There seeems to be quite lot variance in the results so these are the median records out of ten runs:

Japronto 1 worker Requests/sec: 536297.90 Transfer/sec: 47.05MB

Japronto 4 workers Requests/sec: 614251.03 Transfer/sec: 53.89MB

fasthttp GOMAXPROCS=1 Requests/sec: 444446.32 Transfer/sec: 62.31MB

fasthttp GOMAXPROCS=4 Requests/sec: 522654.64 Transfer/sec: 73.27MB

squeaky-pl commented 7 years ago

@heppu you can have some luck with minimizing variance by switching your CPU governor to fixed frequency and sending SIGSTOP to all the noisy processes (usually browsers, spotify etc).You can also completely isolate CPUs by tweaking your kernel boot parameters so the OS doesnt use them and manually placing workers on those CPUs. You might also want to disable Intel Turbo Boost - there is a bug in the kernel that makes it jitter CPUs in a weird way

heppu commented 7 years ago

@squeaky-pl I think I leave that for the next person, just wanted to see how these compare roughly and looks like fasthttp comes pretty close to japronto but still not quite there =) Great work!

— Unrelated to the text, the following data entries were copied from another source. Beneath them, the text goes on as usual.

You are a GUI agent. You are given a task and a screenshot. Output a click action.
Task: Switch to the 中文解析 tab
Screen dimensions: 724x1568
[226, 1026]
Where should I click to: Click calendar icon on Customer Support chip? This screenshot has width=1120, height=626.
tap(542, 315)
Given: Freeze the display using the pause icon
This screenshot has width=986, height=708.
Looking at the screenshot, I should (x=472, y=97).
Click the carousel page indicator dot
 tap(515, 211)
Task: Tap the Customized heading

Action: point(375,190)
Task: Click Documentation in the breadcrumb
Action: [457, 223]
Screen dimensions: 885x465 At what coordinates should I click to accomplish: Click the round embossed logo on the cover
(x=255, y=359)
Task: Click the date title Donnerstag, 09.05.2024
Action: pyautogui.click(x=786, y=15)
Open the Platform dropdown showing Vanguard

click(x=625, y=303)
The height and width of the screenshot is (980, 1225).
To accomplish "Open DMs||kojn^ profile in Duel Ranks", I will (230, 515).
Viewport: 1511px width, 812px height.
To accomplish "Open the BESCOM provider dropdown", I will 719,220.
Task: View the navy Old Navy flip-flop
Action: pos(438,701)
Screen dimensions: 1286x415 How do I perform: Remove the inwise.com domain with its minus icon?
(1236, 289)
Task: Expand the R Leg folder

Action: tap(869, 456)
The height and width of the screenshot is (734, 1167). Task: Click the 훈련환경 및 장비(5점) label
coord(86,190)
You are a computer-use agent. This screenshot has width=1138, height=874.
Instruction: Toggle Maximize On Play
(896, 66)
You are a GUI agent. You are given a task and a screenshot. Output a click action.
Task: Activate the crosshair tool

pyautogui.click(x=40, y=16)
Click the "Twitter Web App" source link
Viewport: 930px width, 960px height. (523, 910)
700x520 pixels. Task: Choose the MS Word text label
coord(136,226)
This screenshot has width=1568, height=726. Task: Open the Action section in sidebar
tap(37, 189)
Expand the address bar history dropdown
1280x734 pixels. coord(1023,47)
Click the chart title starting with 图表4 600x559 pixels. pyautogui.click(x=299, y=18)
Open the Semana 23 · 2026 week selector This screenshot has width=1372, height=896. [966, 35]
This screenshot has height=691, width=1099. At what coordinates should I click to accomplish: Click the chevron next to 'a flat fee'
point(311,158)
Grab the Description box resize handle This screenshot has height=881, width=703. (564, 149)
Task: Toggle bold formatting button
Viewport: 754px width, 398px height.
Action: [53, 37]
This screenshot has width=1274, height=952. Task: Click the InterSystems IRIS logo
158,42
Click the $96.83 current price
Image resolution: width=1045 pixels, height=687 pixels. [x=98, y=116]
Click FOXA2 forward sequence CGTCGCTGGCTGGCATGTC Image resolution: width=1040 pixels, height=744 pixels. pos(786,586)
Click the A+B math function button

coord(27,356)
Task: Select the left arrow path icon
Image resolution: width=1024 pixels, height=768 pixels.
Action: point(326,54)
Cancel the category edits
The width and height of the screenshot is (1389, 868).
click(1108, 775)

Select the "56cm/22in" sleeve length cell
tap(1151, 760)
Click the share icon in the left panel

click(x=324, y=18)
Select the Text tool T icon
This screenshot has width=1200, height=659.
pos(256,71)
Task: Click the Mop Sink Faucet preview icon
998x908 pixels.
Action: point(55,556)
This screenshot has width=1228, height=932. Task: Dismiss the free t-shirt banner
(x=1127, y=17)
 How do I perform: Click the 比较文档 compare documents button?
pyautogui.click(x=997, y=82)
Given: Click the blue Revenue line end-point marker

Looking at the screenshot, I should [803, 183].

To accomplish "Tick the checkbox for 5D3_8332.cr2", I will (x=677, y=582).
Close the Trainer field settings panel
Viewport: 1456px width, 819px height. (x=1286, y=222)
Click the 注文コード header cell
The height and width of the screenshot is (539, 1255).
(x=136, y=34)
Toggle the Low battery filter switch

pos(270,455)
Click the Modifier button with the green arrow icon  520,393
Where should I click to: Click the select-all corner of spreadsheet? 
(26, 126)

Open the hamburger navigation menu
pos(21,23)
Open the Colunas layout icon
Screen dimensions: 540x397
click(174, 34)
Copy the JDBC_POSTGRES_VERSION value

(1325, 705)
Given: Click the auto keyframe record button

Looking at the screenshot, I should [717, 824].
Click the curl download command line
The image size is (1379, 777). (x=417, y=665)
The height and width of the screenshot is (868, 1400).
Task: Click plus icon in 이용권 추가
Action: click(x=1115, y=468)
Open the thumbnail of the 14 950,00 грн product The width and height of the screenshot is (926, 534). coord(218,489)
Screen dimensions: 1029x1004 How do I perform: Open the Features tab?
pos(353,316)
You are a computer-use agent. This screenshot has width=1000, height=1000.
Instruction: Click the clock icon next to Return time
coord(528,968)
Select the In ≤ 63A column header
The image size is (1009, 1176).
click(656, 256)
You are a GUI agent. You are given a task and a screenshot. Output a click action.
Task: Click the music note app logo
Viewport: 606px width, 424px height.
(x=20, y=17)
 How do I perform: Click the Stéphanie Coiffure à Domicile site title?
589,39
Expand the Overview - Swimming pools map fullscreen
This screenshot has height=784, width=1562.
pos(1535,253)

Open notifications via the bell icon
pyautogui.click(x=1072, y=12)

squeaky-pl commented 7 years ago

@heppu thanks for your time as well. I am gonna include fasthttp it in the next benchmarking round. I know many areas in Japronto that could be faster, it's just refactoring C is not fun at all and it's very very fragile. I might actually invetigate rewriting parts of Japronto in Rust.

dom3k commented 7 years ago

It should be noted that the response header golang fasthttp / stdlib is two times higher because it contains the current date. By the way good job :)

rebootcode commented 6 years ago

@squeaky-pl - can you update the benchmark chat on the homepage with fast HTTP benchmark too. It is very misleading at the moment.